そんな中でデレク・カーの契約は、破格の契約だと思います。8年間のキャリアの中でカーがプレーオフでプレーしたのはたった1回で、その1回はベンガルズに負けてしまいました。またカーは57勝70敗と通算で負け越しているQBです。レイダースのチーム力が無かったことが大きな原因だと思いますが、上位のQBとは実績が違いすぎると思います。同地区に強豪チームがいるとはいえ、地区優勝が1度もないQBには、破格の評価ではないでしょうか。
ノートレードクローズの存在
この契約ではノートレードクローズも、含まれていると報道されています。少なくとも2025年まではカーは、レイダースでプレーすることになります。この件については批判もかなりあるようです。カーは以前からレイダース以外では、プレーしないとコメントしています。今回の契約によってそれが保証された形になったのですが、通常は結果を出していないQBの契約に与えられる特権ではないと思います。しかも今回は、チームの編成を握るGMとHCが交代したにも関わらず、この大型契約を締結しました。外部からしか見ていない実績の伴わないQBに対して、この様な破格の待遇は危険もはらんでいるのではないでしょうか。もしカーが機能しなければ、GMとHCの責任問題に発展する可能性があり、大きなリスクを取ったことになるといえます。
マシュー・スッタフォードの成功
昨年ラムズは、実力がありながらライオンズで苦しんでいたQBスタッフォードを、大型トレードで獲得し、見事ルーパーボウルを制覇しました。昨年締結されたスタッフォードの平均年俸は、4000万ドルで現在6位の契約です。ドラフトで有望選手が少ないとされる今年のオフで、レイダースがスタッフォードとカーを重ねて見たことは、十分に考えられます。
カーのパフォーマンス
Passing | ||||||||
Year | Game Played | Comp/Att | Pct | Yard | TD | INT | Sacked | Rating |
2014 | 16 | 348/599 | 58.10% | 3270 | 21 | 12 | 24 | 76.6 |
2015 | 16 | 350/573 | 61.10% | 3987 | 32 | 13 | 31 | 91.1 |
2016 | 15 | 357/560 | 63.80% | 3937 | 28 | 6 | 16 | 96.7 |
2017 | 15 | 304/487 | 62.40% | 3253 | 21 | 12 | 18 | 86 |
2018 | 16 | 381/553 | 68.90% | 4049 | 19 | 10 | 51 | 93.9 |
2019 | 16 | 361/513 | 70.40% | 4054 | 21 | 8 | 29 | 100.8 |
2020 | 16 | 348/517 | 67.30% | 4103 | 27 | 9 | 26 | 101.4 |
2021 | 17 | 428/626 | 68.40% | 4804 | 23 | 14 | 40 | 94 |
カーは昨年、キャリアハイの成績を収めました。
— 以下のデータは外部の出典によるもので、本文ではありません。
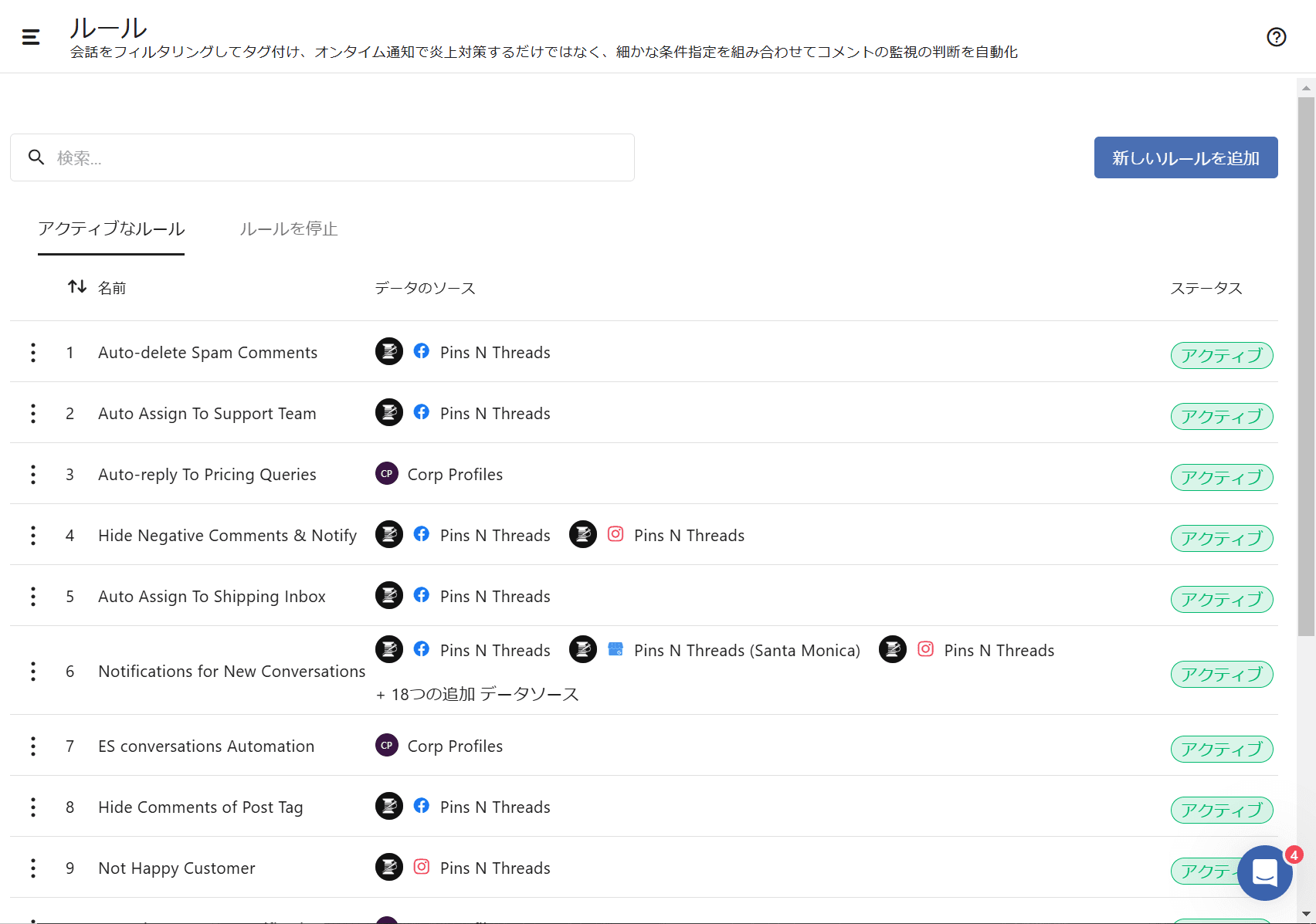Click the name column sort arrows

click(77, 287)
40回もサックされながら4804ヤードを投げきったことは評価されてしかるべきと思います。まだ31歳でありポケットパサーとしては、これからまだ成長できるかもしれません。長年課題となっていたWRが、ダバンテ・アダムスで解決できたとしたならば、今年はキャリハイの更新さえ期待できるところです。しかし今年は、勝たなければなりません。強豪チームの犇めくAFC西で優勝はできなくても、少なくともチャンピオンシップには進まなくては、評価されないのではないでしょうか。
カーのリーダーシップ
9年目となる今年は、名実ともにチームのリーダーです。これだけの大型契約を締結したのですから、その責任は自らのプレーだけでは無いでしょう。カーにリーダーとしての資質を認めたからこその、この契約だったと思います。
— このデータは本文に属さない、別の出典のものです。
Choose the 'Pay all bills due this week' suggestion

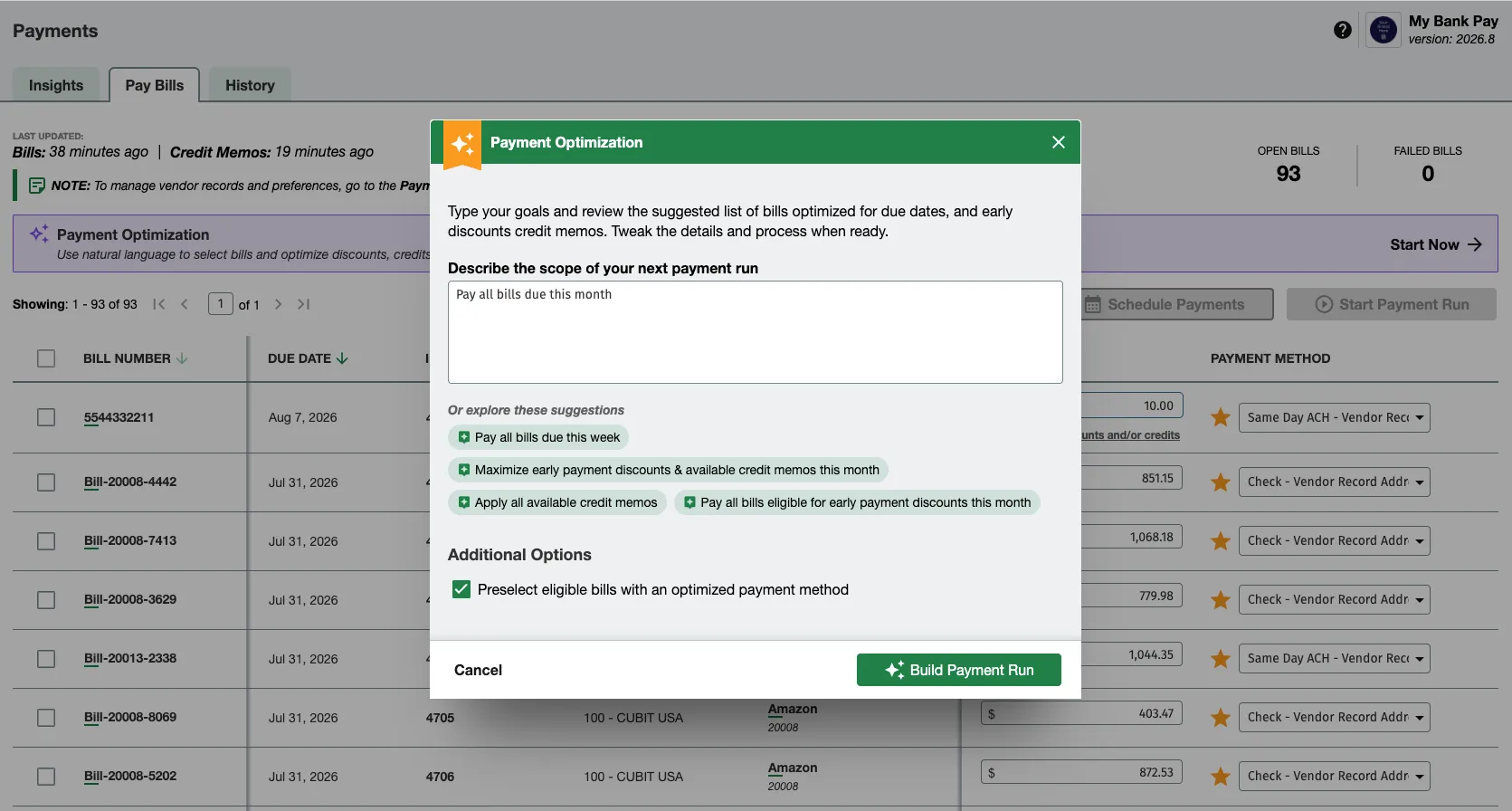[538, 437]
カーは彼の契約締結が、LBチャンドラー・ジョーンズやWRダバンテ・アダムスの契約を可能にしたとコメントしています。また、WRハンタ・レンフロー、TEフォスター・マロー、TEダレン・ウォラーも残れることになることを希望しているともコメントしていますが、本当にそうなるかどうかは疑問が残ると思います。しかし、ギャランティーサラリーが24.9MMと少ないことは、カーのチームを思う気持ちの現れかもしれません。
リスクの大きい今回の契約ですが、GMジグラーとHCマクダニエルの慧眼を信じて応援したいと思います。長年応援してきたカーがここで飛躍できるとすれば、それはレイダースファンにとっては、一番喜べる形であると思います。